In what some in the commentariat are calling startling subservience, Parliament extended the terms for all military chiefs and waived the retirement-age cap. It also approved increasing the number of Islamabad High Court judges from nine to 12 and Supreme Court judges from 17 to 34. Next up, there are plans to revivify the Antiterrorism Act allowing detentions without recourse for up to three months. All of this appears to be motivated by one factor: containing Imran Khan—the Army’s once beloved, now beloathed.
The legislative empowerment of the Army is striking, especially given recent history. When Asif Ali Zardari attempted to claw back space, he got Memogate. When Nawaz Sharif tried, he got hit with the Panama saga. And when Khan made a similar push, he was ousted from within Parliament. To some, the latest law regarding the military may feel putschy.
Indeed, on news television last night, the federal information minister unwittingly compared the present Army chief, Gen. Asim Munir, to Pakistan’s first military ruler, Gen. Ayub Khan—he of the Decade of Development. The sitting Army chief could, in theory, surpass the stints of Gen. Khan, Gen. Zia-ul-Haq, and Gen. Pervez Musharraf. Of course, none of the Army’s past spells in power bolstered democracy in our country—even though each proved to be a growth bonanza. It is the economy argument, “policy stability,” that impels Parliament to support Gen. Munir.
Then there’s the packing of the courts. The establishment and the ruling coalition feel, whether accurate or not, that there are judges who lean PTI. Adding judges of its choice may secure serenity for the ruling coalition, with the added benefit of helping clear case backlog. In the U.S. in 1937, President Franklin Roosevelt, who was facing judicial challenges to his New Deal project, attempted packing SCOTUS, but had to bow to public pressure.

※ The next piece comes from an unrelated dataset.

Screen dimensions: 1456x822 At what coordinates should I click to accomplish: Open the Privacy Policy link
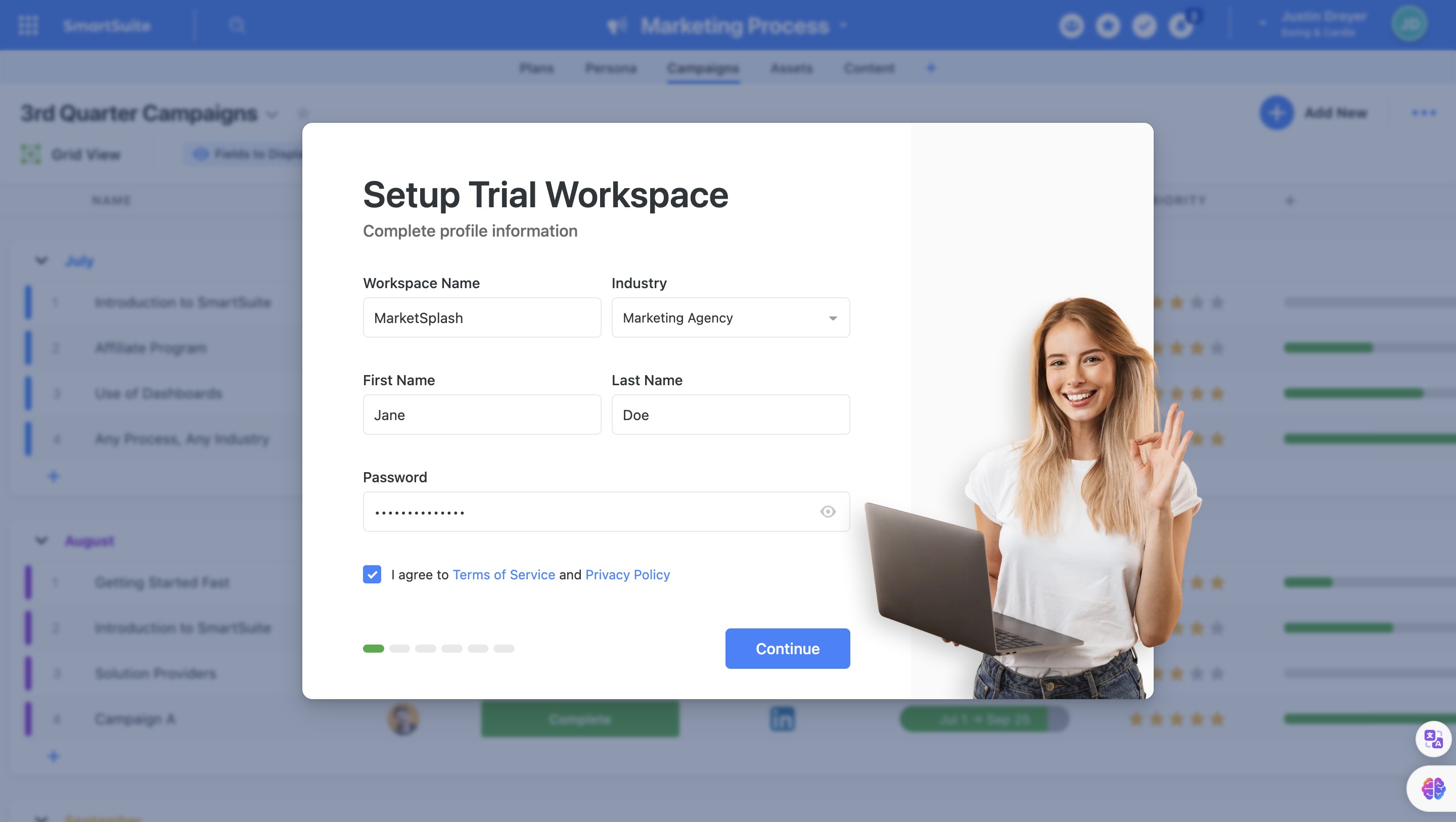(627, 574)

Finally, there’s the terror business. Previous iterations of the Antiterrorism Act have been used against politicians and even constructively dissenting voices. Its language is always purposefully vague in order to allow authorities, military or civilian, flexibility enough to haul up anyone deemed anti-State. The establishment has already called PTI’s social media activists “digital terrorists,” so it’s not unreasonable to expect their detention under a revised act.
To cynics, the grand strategy at play here is to age out the present lot of politicians: Zardari is 69, Imran Khan 72, Shehbaz Sharif 73, and Nawaz Sharif turns 75 next month. The Army chief, on the other hand, is a mere 56, and his spry tenure may spread across the next two general elections. The ageism is bad news for Khan’s charisma-led Pakistan Tehreek-e-Insaf, which has no fallback leader. Both Pakistan Muslim League (Nawaz) and the Pakistan Peoples Party have their younger leadership primed and would prefer semblance of democracy over no democracy at all.
Politics in Pakistan appears to still orbit around incarcerated former prime minister Khan and how to dismantle his persisting popularity. The new yes-sir laws may defuse Khan out of the system, but they also run the real risk of alienating and weaponizing his young supporters.